The juice comes from the wall and first meets the input filtering section, which protects the PSU fron electrical fluctuations and noise coming from the wall, and prevents EMI and RFI (electromagnetic and radiofrequency interference) produced by the PSU from affecting other electronic gadgets in the house.
The worst of the gutless wonders either completely lack any transient filtering or have very little of it, to pinch a penny here and there (like the Brazilian PSU linked above, that has just two Y-caps and nothing more).
This PSU has two common mode chokes (the donuts with copper wire wrapped around), two X-capacitors (yellow boxes), but just one Y-capacitor (light blue lentil with two legs at the corner) when there should be two Y-caps at the least. It has however a ferrite bead in the mains wires, which is a rare touch amongst cheap PSUs:
The rule of thumb for decent input filtering is at least two chokes, two X-caps and two Y-caps. This PSU more or less manages it, and the reason is no other than pressure from current european laws on EMI/RFI.
Next comes the rectifier bridge, which as its name implies rectifies the juice from 230 volts AC to ~325 volts DC. Here they've used four discrete diodes, more penny pinching:
Discrete diodes can't be heatsunk, and laying so low on the ground they catch little breeze, hence they might overheat, derate and blow. A monobloc bridge with heatsink is much better, but cost more pennies.
Note also that the board is silkscreened for a passive PFC coil, which is absent. More cost cutting.
Next come the primary capacitors, which are sometimes called 'the big caps', but not in this case:
Those stumpy caps are marked '470uF' but they are so small that I wouldn't be surprised at all it they were fakes of less real capacitance. More penny pinching. Such undernourished primary caps are bad medicine for ripple handling and power delivery. Being cheapo brand and temp rated at 85C instead of 105C doesn't help either.
As is tradition with cheap PSUs the heatsinks are anoxerically thin (aluminium costs pennies). This is the main reason why junk PSUs are 'flyweight'. Thin heatsinks don't dissipate heat as good as thick ones, so attached transistors and diodes may overheat, derate and blow:
^ The main transformer is decently sized at '35' size.
Finally we reach the output filtering. The caps for the three main rails are small (1000uF all around, the +3.3V and +5V caps should be 2200uF or more) and cheap, unreliable brands (good jap caps cost more pennies):
There is not a single PI coil on sight (copper costs pennies). The +12V rail is particularly bad here, it should have a filtering ouput with two caps flanking one PI inductor:
Instead there is no PI coil and only one single, small cap on this rail. That guarantees that +12V ripple will be beyond the roof and out of ATX spec. This murders HDDs, amongst other nasty effects.

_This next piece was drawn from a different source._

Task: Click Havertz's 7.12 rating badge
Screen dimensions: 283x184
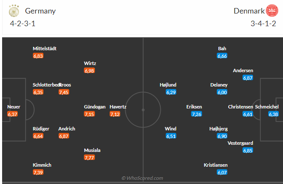Action: click(115, 114)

Now if you don't mind we need the last pieces of info to complete the vivisection 😁 . Keep up the great work and please read and post here what is written on the three transistors attached to the primary heatsink, and also on the three rectifier diodes attached to the secondary heatsink. They are all like small black boxes with three metal legs, here is an example from another PSU:
With this info we will know what power this PSU can really deliver on each rail and overall.